Colombia has suspended its aerial coca eradication program, a key part of the U.S.-backed antidrug effort there, responding to rising concerns that the herbicide sprayed on the crops threatens people's health.

Colombia’s narcotics council voted 7-1 to halt the program Thursday evening, a move urged by President Juan Manuel Santos and the Health Ministry. The president said Colombia would find other ways of eradicating illicit coca plantations presumably used for the production of cocaine.

The recommendations followed a March report by the World Health Organization’s International Agency on Research in Cancer that said the chemical used in the program, glyphosate, was “probably carcinogenic to humans” and had likely caused tumors in laboratory mice. Monsanto, the U.S. firm that developed glyphosate, pushed back against the findings, and its chief technology officer, Dr. Robb Fraley, accused the researchers of “agenda-driven bias.” The use of glyphosate was being questioned long before the report, with opponents saying the chemical has harmful environmental effects, damages legal crops and livelihoods of poor farmers, causes a range of health problems for people subjected to the fumes and does little to deter illegal coca cultivation.

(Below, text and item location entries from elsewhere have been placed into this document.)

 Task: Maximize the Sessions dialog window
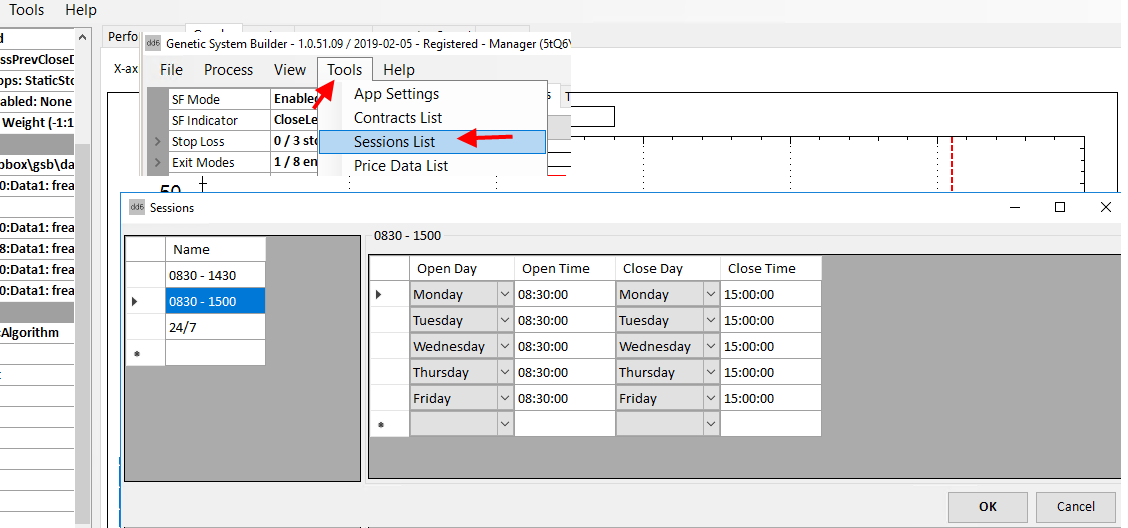(1060, 207)
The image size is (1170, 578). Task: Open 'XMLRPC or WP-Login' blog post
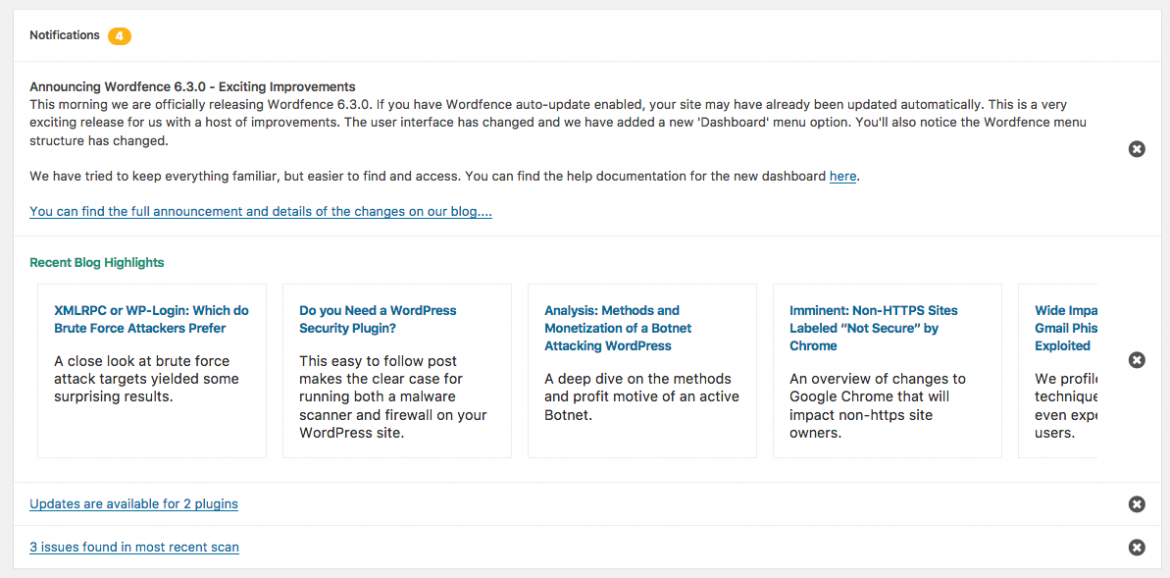(151, 319)
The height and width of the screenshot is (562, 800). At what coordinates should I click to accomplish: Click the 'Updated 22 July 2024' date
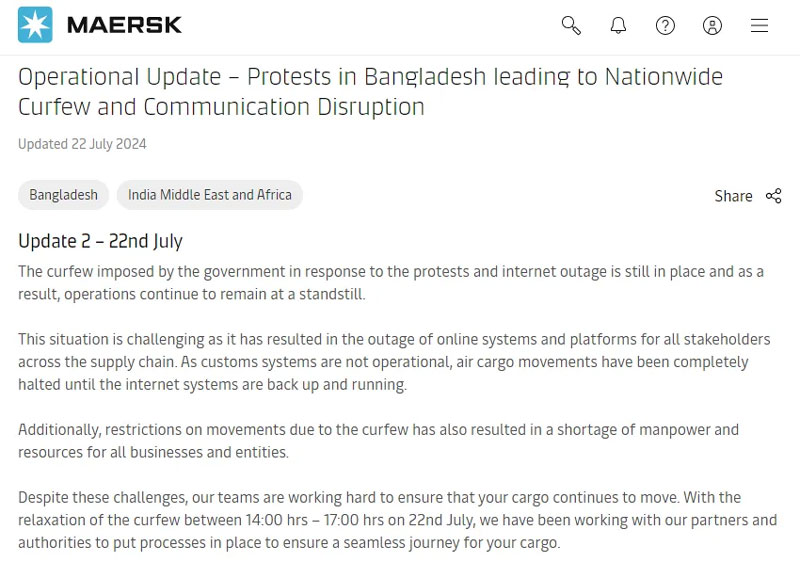pyautogui.click(x=82, y=144)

Thursday’s decision affects only the use of glyphosate in the aerial eradication of illegal coca crops. It doesn’t change the chemical’s more common agricultural use as a weed killer for commercial crops.

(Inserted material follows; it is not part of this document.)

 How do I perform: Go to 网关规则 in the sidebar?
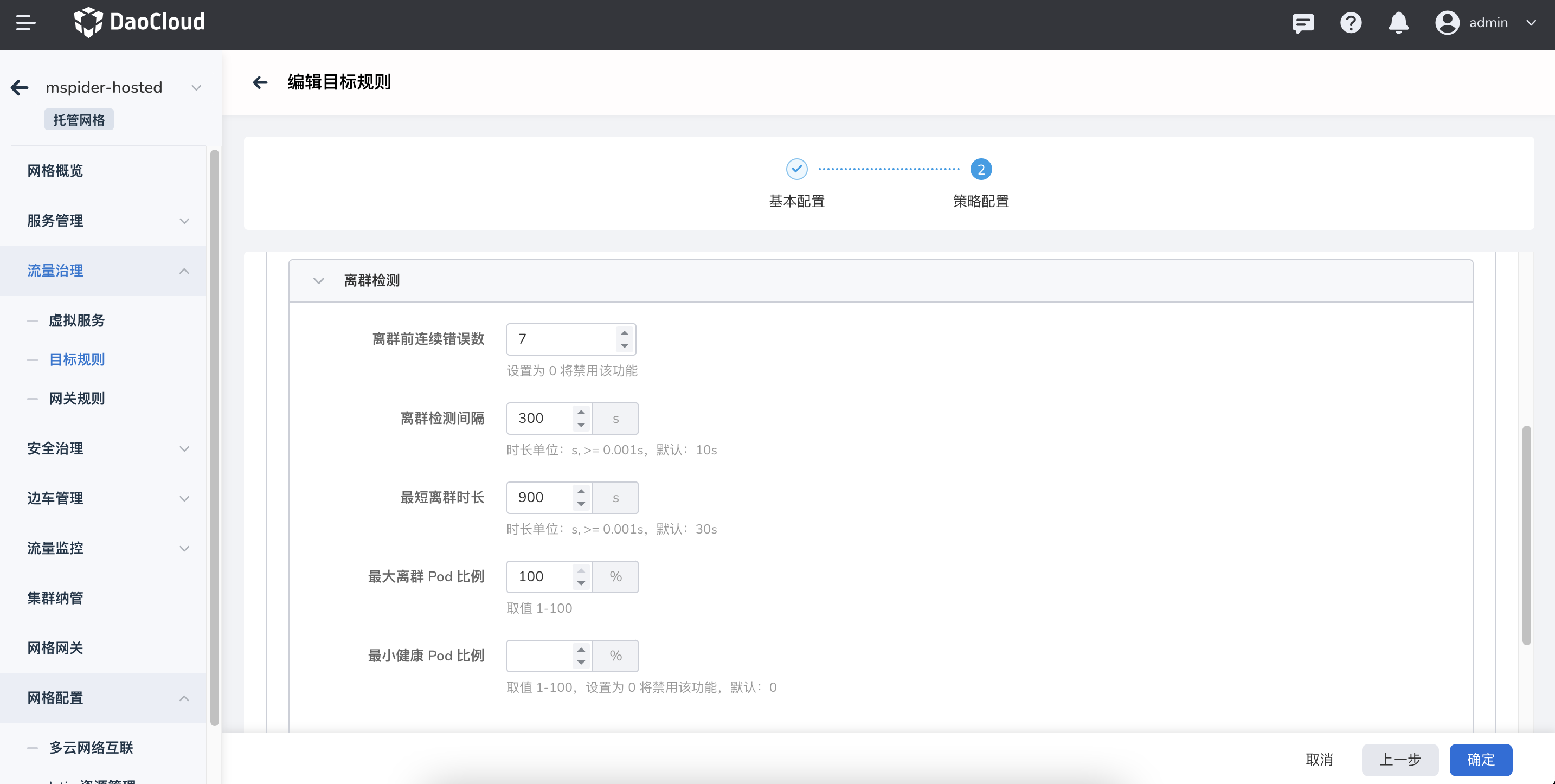(76, 399)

Glyphosate had been sprayed over an estimated 4 million acres in Colombia since the 1990s. Colombia is the only country with coca production that destroys the crops by aerial spraying. In neighboring Peru and Bolivia, where coca cultivation is also prevalent, authorities destroy the crops manually.

U.S. officials, who work closely with Colombia’s government to combat illegal drug trafficking and production, have defended the aerial spraying program and warned that ending it could boost the production of cocaine. Earlier this year the White House released a report saying the amount of land used for coca cultivation in Colombia surged by 39 percent in 2014. Kevin Whitaker, the U.S. ambassador to Colombia, penned an op-ed in Colombia’s El Tiempo last week saying the program was the most “effective and safe means to eliminate coca,” but said regardless of the decision the U.S. would continue to work closely with Colombia in antidrug efforts.